Statistical Manual of Mental Disorders, 4th edition (DSM-IV), defines female

sexual arousal entirely in terms of genital indices of a sexual response, namely,

the lubrication-swelling response. The definition of female sexual arousal

disorder (FSAD) is consistent with this definition. In clinical practice,

however, more often it is the lack of subjective sexual arousal that leads women

to seek treatment. Women are, in contrast to men, relatively unaware of their

genital sexual responses and tend to define sexual arousal in terms of their

subjective feeling state. Only a severe inhibition or complete absence of a

physical sexual response indirectly leads to complaints by the discomfort and

pain that is the result.
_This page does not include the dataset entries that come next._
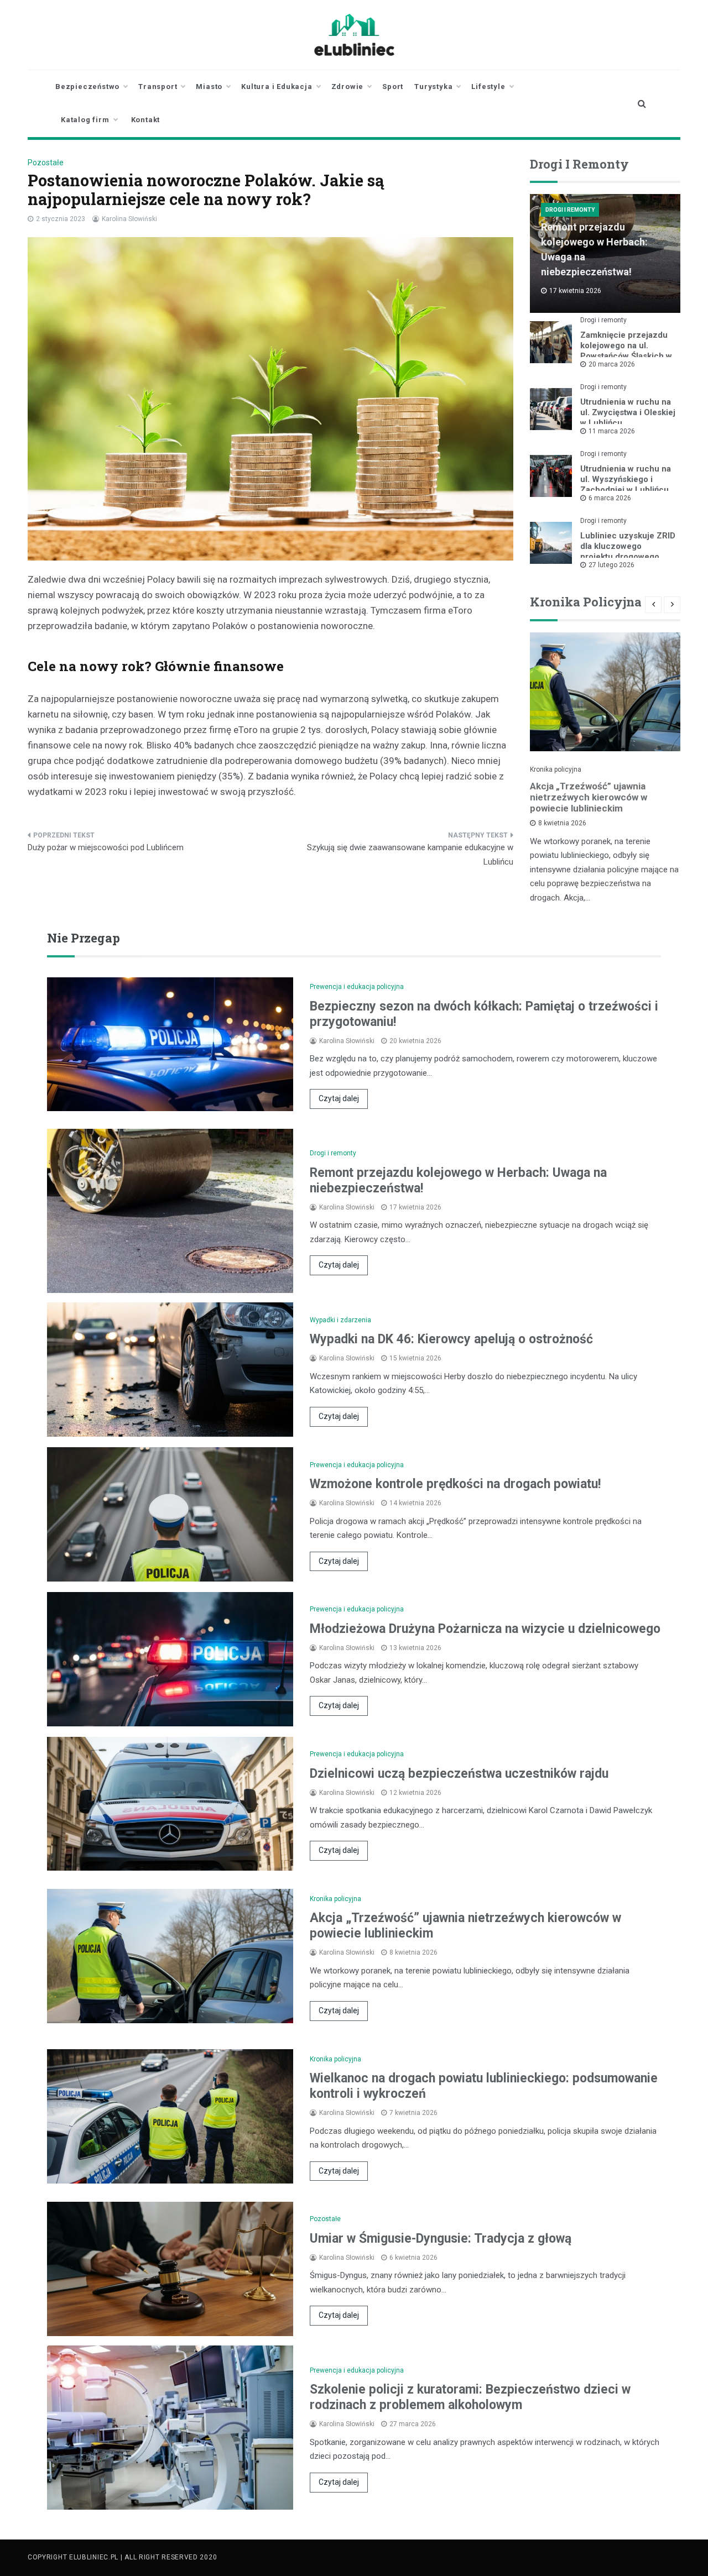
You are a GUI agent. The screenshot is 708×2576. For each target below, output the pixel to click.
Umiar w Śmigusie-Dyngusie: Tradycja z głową (440, 2238)
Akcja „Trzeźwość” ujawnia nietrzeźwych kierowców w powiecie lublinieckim (588, 797)
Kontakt (145, 120)
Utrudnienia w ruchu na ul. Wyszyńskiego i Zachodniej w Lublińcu (625, 479)
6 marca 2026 (610, 498)
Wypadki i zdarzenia (340, 1320)
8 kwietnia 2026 (562, 823)
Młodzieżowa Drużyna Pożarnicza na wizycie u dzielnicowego (485, 1628)
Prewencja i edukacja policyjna (357, 987)
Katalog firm (85, 120)
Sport (392, 86)
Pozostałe (46, 162)
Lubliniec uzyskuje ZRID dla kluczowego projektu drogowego (627, 546)
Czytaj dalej (339, 1098)
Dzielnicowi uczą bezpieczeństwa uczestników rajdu (459, 1773)
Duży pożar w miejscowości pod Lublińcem (106, 847)
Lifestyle (488, 86)
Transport (157, 86)
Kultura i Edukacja (276, 86)
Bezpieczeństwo (87, 86)
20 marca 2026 (612, 364)
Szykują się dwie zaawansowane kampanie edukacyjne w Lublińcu (410, 854)
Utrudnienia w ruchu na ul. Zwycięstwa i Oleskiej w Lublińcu (627, 412)
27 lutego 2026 (611, 565)
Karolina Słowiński (129, 219)
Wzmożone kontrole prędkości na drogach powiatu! (455, 1484)
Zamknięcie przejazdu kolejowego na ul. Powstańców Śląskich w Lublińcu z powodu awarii (626, 356)
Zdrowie (347, 86)
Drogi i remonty (570, 210)
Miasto (209, 86)
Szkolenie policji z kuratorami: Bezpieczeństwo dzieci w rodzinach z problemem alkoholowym (470, 2397)
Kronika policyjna (555, 769)
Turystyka (433, 86)
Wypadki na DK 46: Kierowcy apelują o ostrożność (451, 1339)
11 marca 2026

Diminished physical responsivity is rarely described in

terms of perceived incomplete, or absence of, lubrication and/or swelling.

In women experiencing arousal problems, the lack of a systematic

relation between awareness of genital responses and feelings of arousal is even

more apparent in comparison with women without sexual problems. Their subjective

experience of sexual arousal is determined less by feedback from their genitals

than by the intensity and appraisal of the sexual stimulus and other contextual

factors. In the laboratory pre- and postmenopausal women with FSAD and without

known organic disease have similar genital responses as women without arousal

problems and moreover on a subjective level do not benefit of enhancement of

genital reponses by means of 5PDE inhibitors. Men come from Mars and women from

Venus; their bodies show similarities but in the way subjective appraisal of

sexual arousal is processed their brains and their genitals interact in a

completely different way. Treatment modalities and medications suitable for men

have no clinical relevance whatsoever for women. FSAD does not exist. Women need

approaches that increase central arousal and take into account context related

variables and quality of sexual stimuli. While men often have to learn to focus

less on their genitals, women should often be more aware of their personal

prerequisites for being able to respond to sexual stimuli and should learn not

to engage in sexual intercourse when not sufficiently aroused.

Literature

Lunsen HW van, Laan E. Genital vascular responsiveness and

sexual feelings in midlife women: psychophysiologic, brain, and genital imaging

studies. Menopause 2004;11(6):741-8. 

Nappi R. Salonia A. Traish AM. van Lunsen RHW. Vardi Y. Kodiglu

A. Goldstein I. Clinical biologic pathophysiologies of women’s sexual

dysfunction. Journal of Sexual Medicine  2005;2(1):4-25.